- Born: Jerusalem
- Education: Hebrew University of Jerusalem
- Awards: Blavatnik Awards for Young Scientists
- Scientific career
- Workplaces: Weizmann Institute of Science University of California, Berkeley
- Thesis: Synchronous oscillations in the basal ganglia cortical network : do they generate tremor and other symptoms of Parkinson's disease? (2009)

= Michal Rivlin =

Neuroscientist

Michal Rivlin (מיכל ריבלין) is a Senior Scientist and Sara Lee Schupf Family Chair in Neurobiology at the Weizmann Institute of Science. She was awarded the 2019 Blavatnik Awards for Young Scientists for her research on the neuronal circuitry of the retina.

== Early life and education ==
Rivlin was born in Jerusalem. She served in the Sar-El program before studying mathematics and computer science at the Hebrew University of Jerusalem. She graduated in 2001 and moved to the Interdisciplinary Center for Neural Computation for her postgraduate research, where she was supported by a scholarship for excellence. Rivlin completed her doctoral degree in 2009. She moved to the University of California, Berkeley for her postdoctoral research, where she worked alongside Marla Feller as a Human Frontier Science Program Fellow. During her postdoctoral research she demonstrated that the modality encoded into retinal ganglion cells (RCGs) can be altered by certain stimuli. This can include directional sensitive RCGs, which reorient themselves after a short stimulation, and light sensitive RCGs which change their preferred polarity when light intensity changes.

== Research and career ==
In 2013 Rivlin joined the faculty of the Weizmann Institute of Science. At the Weizmann Institute of Science Rivlin lead a laboratory studying Dynamic Computations in the Retina. She studies how the neurons interpret the dynamic signals sent by the retina, and how they make use of changing information to build a coherent visual image. She makes use of two-photon excitation microscopy, electrophysiology and pharmacogenomics to understand the mechanisms involved in communication from the retina.
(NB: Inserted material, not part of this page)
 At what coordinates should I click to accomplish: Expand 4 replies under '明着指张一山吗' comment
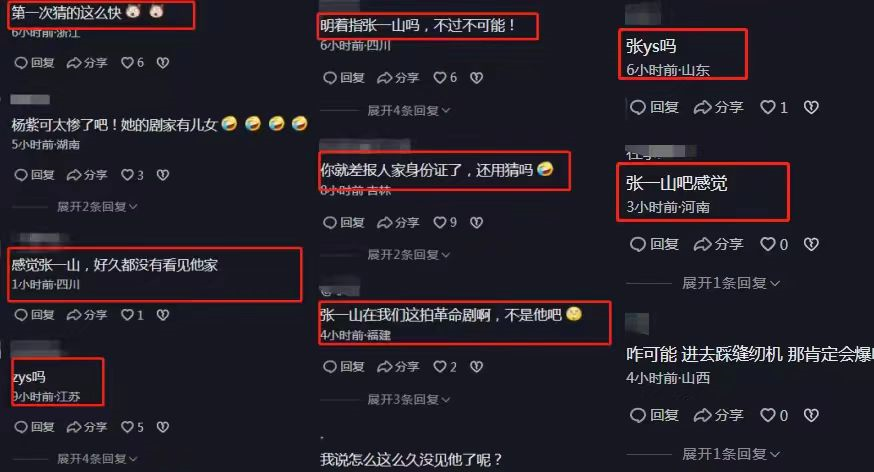409,110
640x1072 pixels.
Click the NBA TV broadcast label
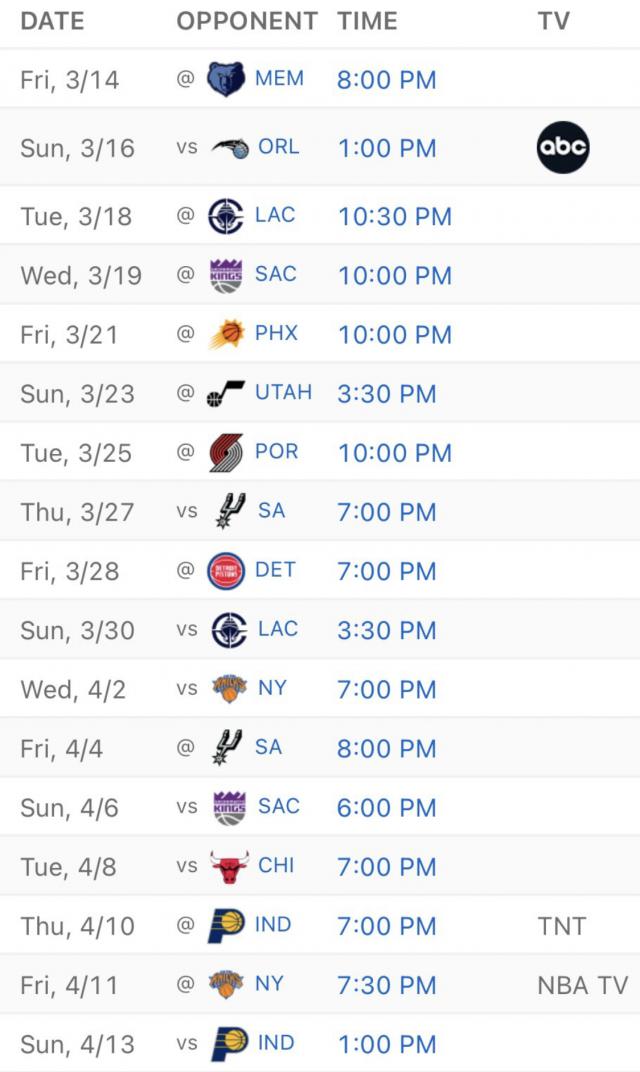(582, 985)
Rivlin believes that the retina can be used in the early diagnosis of neurodegenerative diseases such as Parkinson's disease. There is evidence that people with Parkinson's disease have decreased retinal dopamine levels. In an effort to use this as a characterisation tool, Rivlin studies the responses of the retina to different levels of dopamine. It is believed that the reduction of acetylcholine which occurs during Alzheimer's disease may also present in the retina. People who suffer from Alzheimer's disease experience a loss of retinal neurons. Rivlin believes that through measurements of the retinal neurons, in particular the starburst amacrine cells, it will be possible to determine the cholinergic levels, with which it will be possible to diagnose Alzheimer's disease early.

In 2019 Rivlin was awarded the Israel Blavatnik Awards for Young Scientists in Life Sciences.
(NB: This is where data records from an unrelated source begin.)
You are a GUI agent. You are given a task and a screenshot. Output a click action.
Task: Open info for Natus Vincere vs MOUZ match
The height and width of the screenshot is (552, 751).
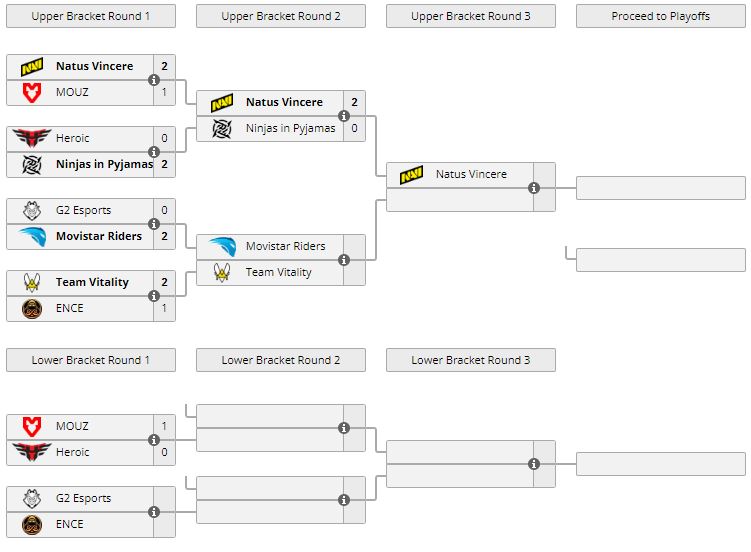[154, 80]
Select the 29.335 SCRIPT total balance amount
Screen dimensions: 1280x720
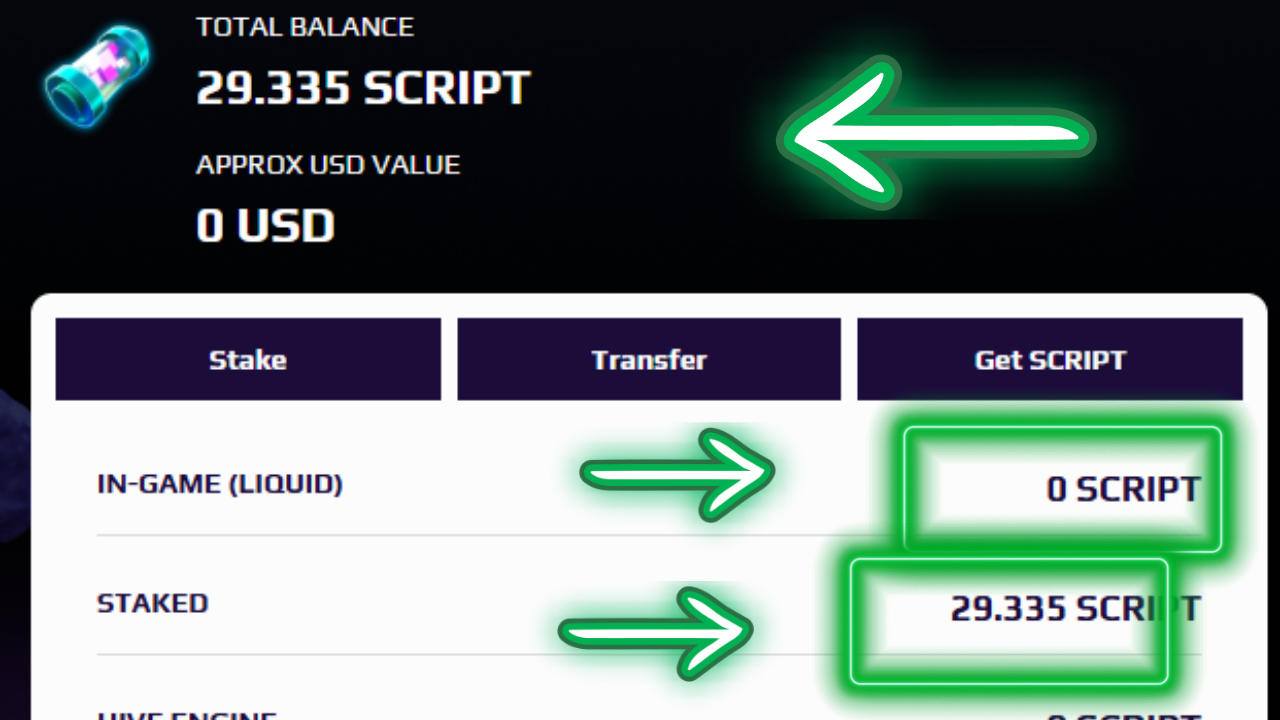[362, 89]
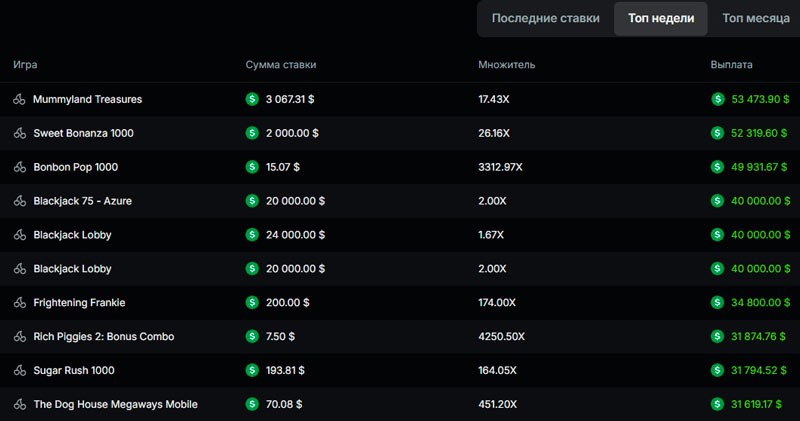The image size is (800, 421).
Task: Select the Топ недели tab
Action: click(660, 18)
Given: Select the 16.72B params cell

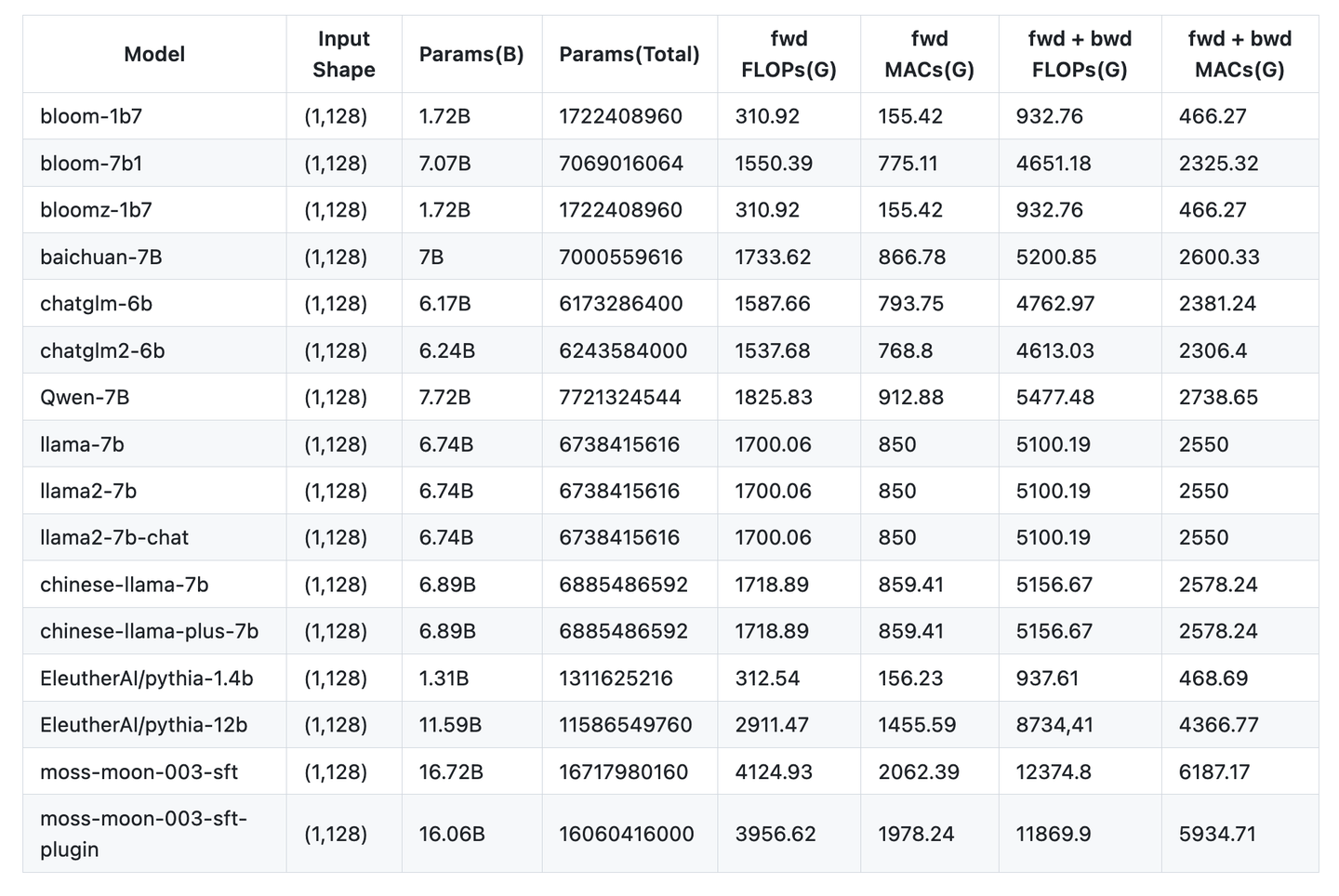Looking at the screenshot, I should click(x=451, y=771).
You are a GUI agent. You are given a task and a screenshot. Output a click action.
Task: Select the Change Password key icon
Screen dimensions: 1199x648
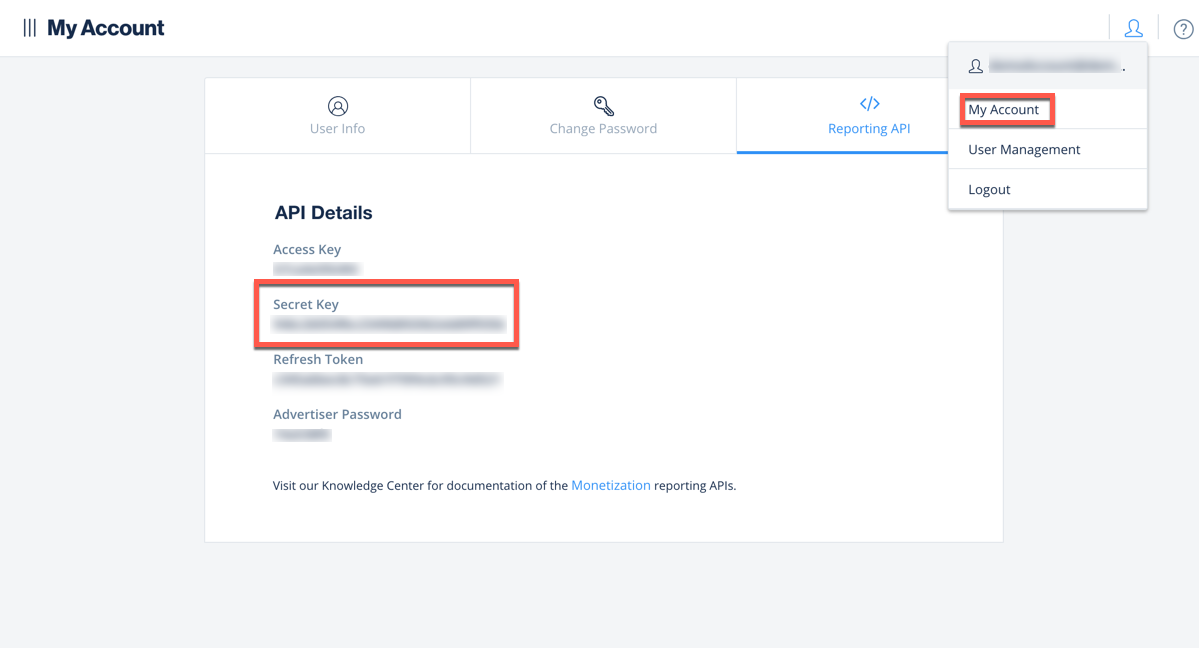tap(603, 105)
=== Selected publications ===
Her publications include:

- Rivlin-Etzion, Michal (2011). "Closed-Loop Deep Brain Stimulation Is Superior in Ameliorating Parkinsonism"
- Rivlin-Etzion, Michal (2006). "Basal ganglia oscillations and pathophysiology of movement disorders"
- Rivlin-Etzion, Michal (2011). "Transgenic Mice Reveal Unexpected Diversity of On-Off Direction-Selective Retinal Ganglion Cell Subtypes and Brain Structures Involved in Motion Processing"

== Personal life ==
Rivlin is married to Yedidya Etzion, Head of Keshet High School, with whom she has four children.